The BDA quotes actual attendance at NHS dentists has “reached a record low”. It said the percentage of patients who saw a dentist within the previous two years has shown “a steady decline from around 98 per cent between September 2006 and March 2008, to 84.1 per cent in September 2010 and now 70.7 per cent in September 2017, the lowest reported rate”.
David Cross, vice chair of the BDA’s Scottish Council, said: “This programme represents the biggest change to NHS dentistry in the last 50 years, but it will be impossible to deliver without new investment.”
“Yes, reform is needed, but ministers must tread carefully and avoid the unintended consequences that could easily destabilise the service.”
“The Scottish Government is unwise to cover historically low attendance figures with claims of ‘record-breaking’ registration. The patients who need us most might be getting on the books, but they are not making it to the dentist’s chair. Our nation’s oral health challenges remain profound, and will not be solved by spin.”

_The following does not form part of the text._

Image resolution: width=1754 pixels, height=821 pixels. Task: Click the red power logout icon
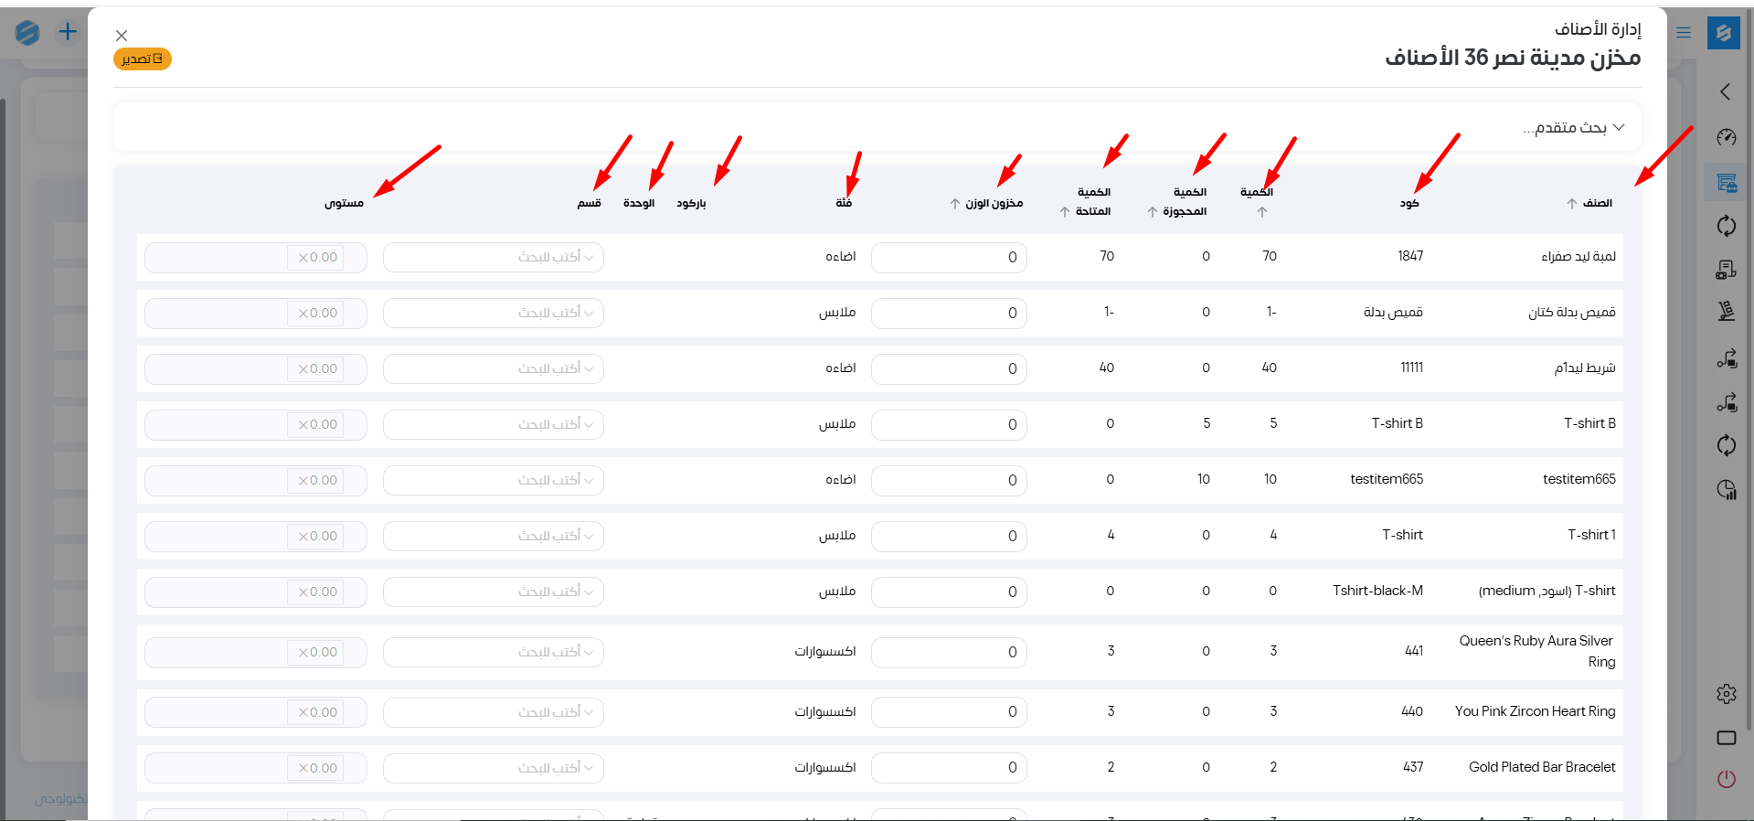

BDA Scotland has welcomed recognition within the document for a roll-out of Childsmile for all child groups, provision of funding for occupational health services, the implementation of consistent pathways for oral cancer across Scotland, addressing the care of the elderly in both care homes and in their own homes and the provision of local resolution rather than sending cases to the GDC initially.

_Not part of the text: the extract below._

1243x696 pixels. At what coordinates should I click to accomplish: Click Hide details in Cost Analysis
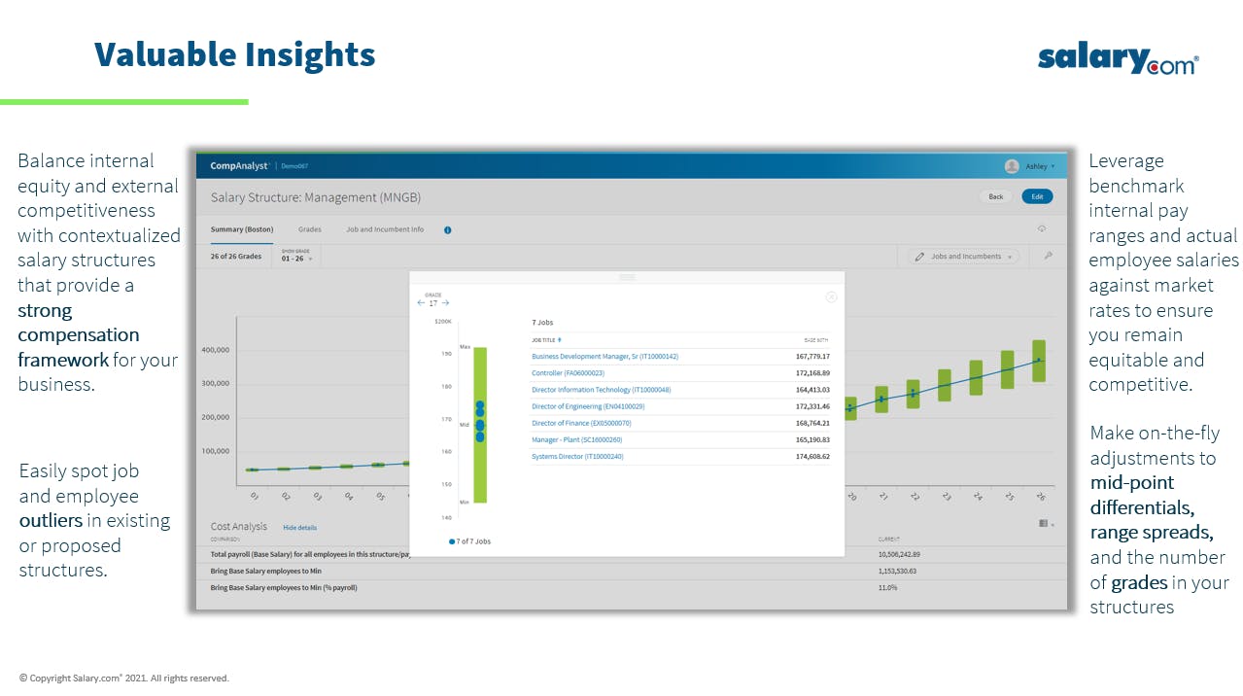click(x=299, y=528)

A number of issues that were of concern to BDA Scotland have been removed by Scottish Government from the document. Orthodontic services will not be locally commissioned, and there will not be a minimum number of hours of clinical care required by NHS practitioners.
David added: “Many of our initiatives have been recognised within the strategy. We will continue working with Ministers and the Scottish Government to take forward sensible policies contained in the document and to deal with the opportunities and challenges facing the profession.”